▶ [Supplied passage]:
Petri Jukka Mikael Laurila (born 8 February 1975), better known by his stage name Petri Nygård, is a Finnish rapper. He is also known under alias Dream (in rap duo Nuera) and as Travis Bicle. 

He has gained notoriety for his sexually explicit and misogynistic lyrics and his provocative stage shows (which often include nude women, pyrotechnics, drunk fans and giant inflatable vagina sculptures). His lyrical themes often focus on alcohol, parties, sex, women, pornography, hangover, masturbation, dissing Finnish celebrities and satirizing popculture and phenomena.

Early life

Petri Laurila is of Sweden-Finnish origin: he was born in Kristianstad, Sweden, and spent his childhood in Sweden. After serving briefly in the army, he moved to Chicago and eventually to Finland, residing in Tampere and Helsinki. He found initial success in his online release Vitun Suomirokki in 2000 on "Poko Rekords" going platinum with sales of 17,000 copies. The follow-up single entitled "Kanava Nolla (antakaa mun olla)" was also successful selling 9,000 copies. His debut studio album Mun levy! went gold with sale of 25,000 copies.

▶ [Data excerpt]:
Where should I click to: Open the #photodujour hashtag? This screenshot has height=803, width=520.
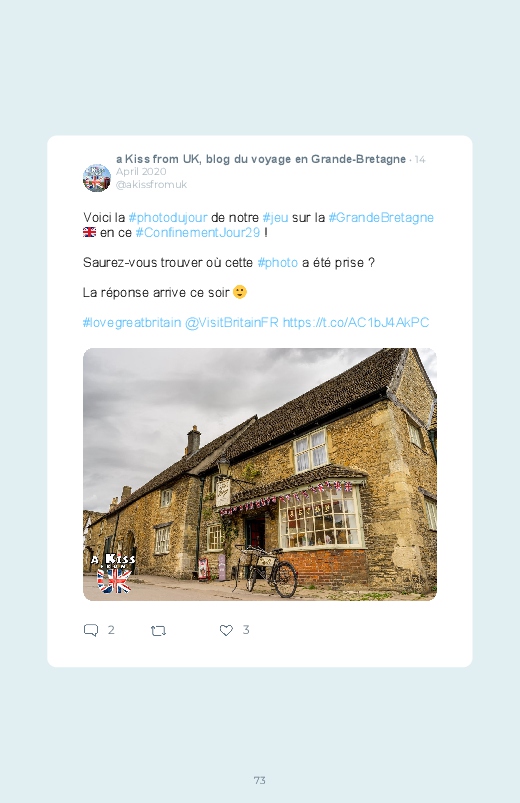tap(168, 218)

▶ [Required tasks]:
(A) Rewrite the Petri Nygård biography from "He has gained" to "popculture and phenomena.", replacing "stage shows" with "live performances".
(B) Continue the Petri Nygård biography from the point where it ends.

▶ [Per-task answers]:
(A)
He has gained notoriety for his sexually explicit and misogynistic lyrics and his provocative live performances (which often include nude women, pyrotechnics, drunk fans and giant inflatable vagina sculptures). His lyrical themes often focus on alcohol, parties, sex, women, pornography, hangover, masturbation, dissing Finnish celebrities and satirizing popculture and phenomena.

(B)
Nuera

Petri Laurila started his career as part of the rap duo Nuera. He was known as an MC under the alias Dream whereas his partner in the band was Henry Kaprali known as Skem. They were active in the 1990s releasing several cassettes through Open Records. They also collaborated with other artists on the record label.

In 2004-2004, both Dream and Skem joined DJ K2 in "YleX" weekly radio show featuring rap and R&B artists.

Travis Bicle
The duo disbanded as Henry Kapralin (Skem) moved to New York City going into music production with "Turnin' Records".

As for Petri Laurila (Dream) he took a new alias Travis Bicle and released an album in 2007 entitled "Committed" produced by Kapralin and "Turnin' Records"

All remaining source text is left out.